**Directions for this task:** Type out the entries again, keeping every word unchanged.

**Exercise material:**
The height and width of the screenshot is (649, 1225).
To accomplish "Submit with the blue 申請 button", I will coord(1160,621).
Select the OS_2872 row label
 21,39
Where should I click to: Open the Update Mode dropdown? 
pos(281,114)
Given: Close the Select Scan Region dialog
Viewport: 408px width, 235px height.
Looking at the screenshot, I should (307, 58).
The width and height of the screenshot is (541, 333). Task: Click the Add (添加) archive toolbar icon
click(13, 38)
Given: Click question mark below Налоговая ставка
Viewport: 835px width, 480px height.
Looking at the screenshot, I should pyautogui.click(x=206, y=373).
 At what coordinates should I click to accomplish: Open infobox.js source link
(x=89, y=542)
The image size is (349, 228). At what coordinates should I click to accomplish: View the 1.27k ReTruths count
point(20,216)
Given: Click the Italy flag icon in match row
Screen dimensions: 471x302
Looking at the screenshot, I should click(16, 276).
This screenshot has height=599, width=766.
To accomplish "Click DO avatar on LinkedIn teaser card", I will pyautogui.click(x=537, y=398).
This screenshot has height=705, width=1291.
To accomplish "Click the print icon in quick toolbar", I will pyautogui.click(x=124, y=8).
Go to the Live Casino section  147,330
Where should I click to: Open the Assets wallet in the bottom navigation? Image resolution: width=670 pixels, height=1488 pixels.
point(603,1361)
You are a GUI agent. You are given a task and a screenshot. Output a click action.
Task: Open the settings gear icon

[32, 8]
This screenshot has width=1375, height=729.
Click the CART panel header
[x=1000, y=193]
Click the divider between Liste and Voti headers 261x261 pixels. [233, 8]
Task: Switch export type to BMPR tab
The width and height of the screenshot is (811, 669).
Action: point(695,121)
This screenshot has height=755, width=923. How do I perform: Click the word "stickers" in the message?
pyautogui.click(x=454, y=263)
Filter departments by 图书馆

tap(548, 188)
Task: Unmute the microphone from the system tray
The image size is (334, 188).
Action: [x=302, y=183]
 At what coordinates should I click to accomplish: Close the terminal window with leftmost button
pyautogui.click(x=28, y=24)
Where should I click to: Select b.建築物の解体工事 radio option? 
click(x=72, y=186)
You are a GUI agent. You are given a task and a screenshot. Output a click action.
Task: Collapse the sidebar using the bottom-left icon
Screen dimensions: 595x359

**Solution for this problem:**
The height and width of the screenshot is (649, 1225).
To accomplish "Submit with the blue 申請 button", I will coord(1160,621).
Select the OS_2872 row label
 21,39
Where should I click to: Open the Update Mode dropdown? 
pos(281,114)
Given: Close the Select Scan Region dialog
Viewport: 408px width, 235px height.
Looking at the screenshot, I should (307, 58).
The width and height of the screenshot is (541, 333). Task: Click the Add (添加) archive toolbar icon
click(13, 38)
Given: Click question mark below Налоговая ставка
Viewport: 835px width, 480px height.
Looking at the screenshot, I should pyautogui.click(x=206, y=373).
 At what coordinates should I click to accomplish: Open infobox.js source link
(x=89, y=542)
The image size is (349, 228). At what coordinates should I click to accomplish: View the 1.27k ReTruths count
point(20,216)
Given: Click the Italy flag icon in match row
Screen dimensions: 471x302
Looking at the screenshot, I should click(16, 276).
This screenshot has height=599, width=766.
To accomplish "Click DO avatar on LinkedIn teaser card", I will pyautogui.click(x=537, y=398).
This screenshot has height=705, width=1291.
To accomplish "Click the print icon in quick toolbar", I will pyautogui.click(x=124, y=8).
Go to the Live Casino section  147,330
Where should I click to: Open the Assets wallet in the bottom navigation? Image resolution: width=670 pixels, height=1488 pixels.
point(603,1361)
You are a GUI agent. You are given a task and a screenshot. Output a click action.
Task: Open the settings gear icon

[32, 8]
This screenshot has width=1375, height=729.
Click the CART panel header
[x=1000, y=193]
Click the divider between Liste and Voti headers 261x261 pixels. [233, 8]
Task: Switch export type to BMPR tab
The width and height of the screenshot is (811, 669).
Action: point(695,121)
This screenshot has height=755, width=923. How do I perform: Click the word "stickers" in the message?
pyautogui.click(x=454, y=263)
Filter departments by 图书馆

tap(548, 188)
Task: Unmute the microphone from the system tray
The image size is (334, 188).
Action: [x=302, y=183]
 At what coordinates should I click to accomplish: Close the terminal window with leftmost button
pyautogui.click(x=28, y=24)
Where should I click to: Select b.建築物の解体工事 radio option? 
click(x=72, y=186)
You are a GUI agent. You are given a task and a screenshot. Output a click action.
Task: Collapse the sidebar using the bottom-left icon
Screen dimensions: 595x359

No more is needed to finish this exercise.